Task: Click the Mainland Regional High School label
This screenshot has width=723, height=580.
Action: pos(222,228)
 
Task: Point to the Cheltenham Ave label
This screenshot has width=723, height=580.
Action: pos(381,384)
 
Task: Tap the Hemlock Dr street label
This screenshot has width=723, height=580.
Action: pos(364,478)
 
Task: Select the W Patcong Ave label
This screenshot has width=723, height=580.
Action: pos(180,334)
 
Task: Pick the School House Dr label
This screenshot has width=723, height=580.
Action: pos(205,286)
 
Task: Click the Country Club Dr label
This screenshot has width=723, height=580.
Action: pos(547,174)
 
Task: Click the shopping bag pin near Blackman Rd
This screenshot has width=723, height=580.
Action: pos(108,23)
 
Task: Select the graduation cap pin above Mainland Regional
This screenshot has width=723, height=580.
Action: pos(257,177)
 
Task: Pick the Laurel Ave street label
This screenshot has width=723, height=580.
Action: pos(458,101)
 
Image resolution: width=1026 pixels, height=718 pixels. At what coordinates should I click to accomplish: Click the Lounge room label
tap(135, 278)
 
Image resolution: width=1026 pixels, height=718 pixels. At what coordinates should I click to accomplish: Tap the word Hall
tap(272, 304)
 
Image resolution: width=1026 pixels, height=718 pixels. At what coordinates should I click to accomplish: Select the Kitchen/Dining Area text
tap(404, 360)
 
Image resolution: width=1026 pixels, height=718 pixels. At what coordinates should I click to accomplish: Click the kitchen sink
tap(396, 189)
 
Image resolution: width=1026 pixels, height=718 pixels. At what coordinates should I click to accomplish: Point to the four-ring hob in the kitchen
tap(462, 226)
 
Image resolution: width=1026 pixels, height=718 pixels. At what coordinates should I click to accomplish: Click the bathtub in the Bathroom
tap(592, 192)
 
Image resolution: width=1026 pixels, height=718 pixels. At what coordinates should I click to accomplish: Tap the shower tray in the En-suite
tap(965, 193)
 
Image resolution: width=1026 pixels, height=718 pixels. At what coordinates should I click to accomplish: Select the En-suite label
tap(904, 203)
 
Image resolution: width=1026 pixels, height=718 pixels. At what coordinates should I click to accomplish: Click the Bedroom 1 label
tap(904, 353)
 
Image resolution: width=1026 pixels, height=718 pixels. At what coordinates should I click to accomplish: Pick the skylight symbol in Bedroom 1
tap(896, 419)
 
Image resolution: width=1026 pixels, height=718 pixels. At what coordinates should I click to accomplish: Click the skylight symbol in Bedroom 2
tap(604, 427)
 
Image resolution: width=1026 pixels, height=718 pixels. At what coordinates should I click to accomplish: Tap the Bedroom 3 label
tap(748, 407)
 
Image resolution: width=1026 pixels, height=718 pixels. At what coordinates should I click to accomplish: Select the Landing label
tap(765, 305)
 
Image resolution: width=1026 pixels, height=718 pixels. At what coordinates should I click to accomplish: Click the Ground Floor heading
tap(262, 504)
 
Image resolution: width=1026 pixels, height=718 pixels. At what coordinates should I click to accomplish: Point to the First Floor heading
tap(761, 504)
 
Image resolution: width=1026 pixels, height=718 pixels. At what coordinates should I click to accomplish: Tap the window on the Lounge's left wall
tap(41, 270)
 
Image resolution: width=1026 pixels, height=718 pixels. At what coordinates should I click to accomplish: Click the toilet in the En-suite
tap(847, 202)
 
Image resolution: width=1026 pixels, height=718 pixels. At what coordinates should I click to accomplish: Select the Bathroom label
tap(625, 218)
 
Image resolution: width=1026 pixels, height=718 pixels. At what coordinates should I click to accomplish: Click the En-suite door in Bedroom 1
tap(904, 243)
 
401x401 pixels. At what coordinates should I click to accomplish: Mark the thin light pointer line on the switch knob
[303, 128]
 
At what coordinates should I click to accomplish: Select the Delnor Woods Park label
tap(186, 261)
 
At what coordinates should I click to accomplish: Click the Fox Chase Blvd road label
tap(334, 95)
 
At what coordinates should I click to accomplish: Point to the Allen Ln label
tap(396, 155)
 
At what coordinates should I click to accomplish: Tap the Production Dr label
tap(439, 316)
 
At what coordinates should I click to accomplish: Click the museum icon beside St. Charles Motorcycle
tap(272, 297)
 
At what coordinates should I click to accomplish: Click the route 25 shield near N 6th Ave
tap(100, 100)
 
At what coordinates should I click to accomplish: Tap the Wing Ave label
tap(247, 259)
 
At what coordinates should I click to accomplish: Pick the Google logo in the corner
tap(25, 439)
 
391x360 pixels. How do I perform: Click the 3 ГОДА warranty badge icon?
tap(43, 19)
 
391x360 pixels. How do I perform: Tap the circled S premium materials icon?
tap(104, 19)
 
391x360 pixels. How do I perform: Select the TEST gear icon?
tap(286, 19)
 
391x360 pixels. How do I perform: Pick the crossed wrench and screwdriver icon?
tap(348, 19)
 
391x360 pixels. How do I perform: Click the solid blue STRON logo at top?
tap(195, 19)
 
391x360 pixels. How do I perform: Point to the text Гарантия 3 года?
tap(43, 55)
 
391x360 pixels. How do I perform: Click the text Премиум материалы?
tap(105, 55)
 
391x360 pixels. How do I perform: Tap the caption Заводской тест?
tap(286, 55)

★ ★ ★ ★ ★

Rewrite the lines from the one containing "391x360 pixels. How do I perform: Click the solid" through the last line, inclusive, as a Markdown table with the columns Row and Line. Skip blank lines.

Written response
| Row | Line |
|---|---|
| 1 | 391x360 pixels. How do I perform: Click the solid blue STRON logo at top? |
| 2 | tap(195, 19) |
| 3 | 391x360 pixels. How do I perform: Point to the text Гарантия 3 года? |
| 4 | tap(43, 55) |
| 5 | 391x360 pixels. How do I perform: Click the text Премиум материалы? |
| 6 | tap(105, 55) |
| 7 | 391x360 pixels. How do I perform: Tap the caption Заводской тест? |
| 8 | tap(286, 55) |